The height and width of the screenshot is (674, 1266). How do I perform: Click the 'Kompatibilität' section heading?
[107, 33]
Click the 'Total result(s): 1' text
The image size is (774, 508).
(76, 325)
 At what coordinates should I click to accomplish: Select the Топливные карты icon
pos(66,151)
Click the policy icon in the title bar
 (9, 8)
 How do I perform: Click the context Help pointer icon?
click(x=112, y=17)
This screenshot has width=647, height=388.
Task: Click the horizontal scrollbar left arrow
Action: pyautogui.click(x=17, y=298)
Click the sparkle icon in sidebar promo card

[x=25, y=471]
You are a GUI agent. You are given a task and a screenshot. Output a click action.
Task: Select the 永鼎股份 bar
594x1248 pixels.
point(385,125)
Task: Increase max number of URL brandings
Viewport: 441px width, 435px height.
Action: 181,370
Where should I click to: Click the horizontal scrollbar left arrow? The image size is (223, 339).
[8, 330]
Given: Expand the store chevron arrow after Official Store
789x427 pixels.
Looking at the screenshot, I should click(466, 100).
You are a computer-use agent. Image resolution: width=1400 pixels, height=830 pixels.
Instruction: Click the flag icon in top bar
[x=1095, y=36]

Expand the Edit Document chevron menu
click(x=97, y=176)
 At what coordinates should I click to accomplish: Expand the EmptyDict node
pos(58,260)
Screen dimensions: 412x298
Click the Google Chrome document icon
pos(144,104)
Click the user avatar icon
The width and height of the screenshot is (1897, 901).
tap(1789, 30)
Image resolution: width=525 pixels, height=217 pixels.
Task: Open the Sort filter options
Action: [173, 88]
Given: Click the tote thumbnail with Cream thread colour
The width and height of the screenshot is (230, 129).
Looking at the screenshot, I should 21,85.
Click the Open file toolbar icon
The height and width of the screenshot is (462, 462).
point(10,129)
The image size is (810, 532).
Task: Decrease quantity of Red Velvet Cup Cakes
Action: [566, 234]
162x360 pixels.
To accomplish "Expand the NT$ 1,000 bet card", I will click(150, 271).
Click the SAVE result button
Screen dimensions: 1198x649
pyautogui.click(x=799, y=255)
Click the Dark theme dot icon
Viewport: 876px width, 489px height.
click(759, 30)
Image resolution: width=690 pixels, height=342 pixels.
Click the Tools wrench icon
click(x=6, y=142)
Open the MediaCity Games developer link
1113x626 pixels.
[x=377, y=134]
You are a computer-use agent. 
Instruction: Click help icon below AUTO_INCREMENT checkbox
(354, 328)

──────────────────────────────

• **TASK ITEM**: Show, from the material above, each line that includes the string "agent".

• **SOLUTION FOR THIS EXERCISE**:
You are a GUI agent. You are given a task and a screenshot. Output a click action.
You are a computer-use agent. Image resolution: width=1400 pixels, height=830 pixels.
You are a computer-use agent. 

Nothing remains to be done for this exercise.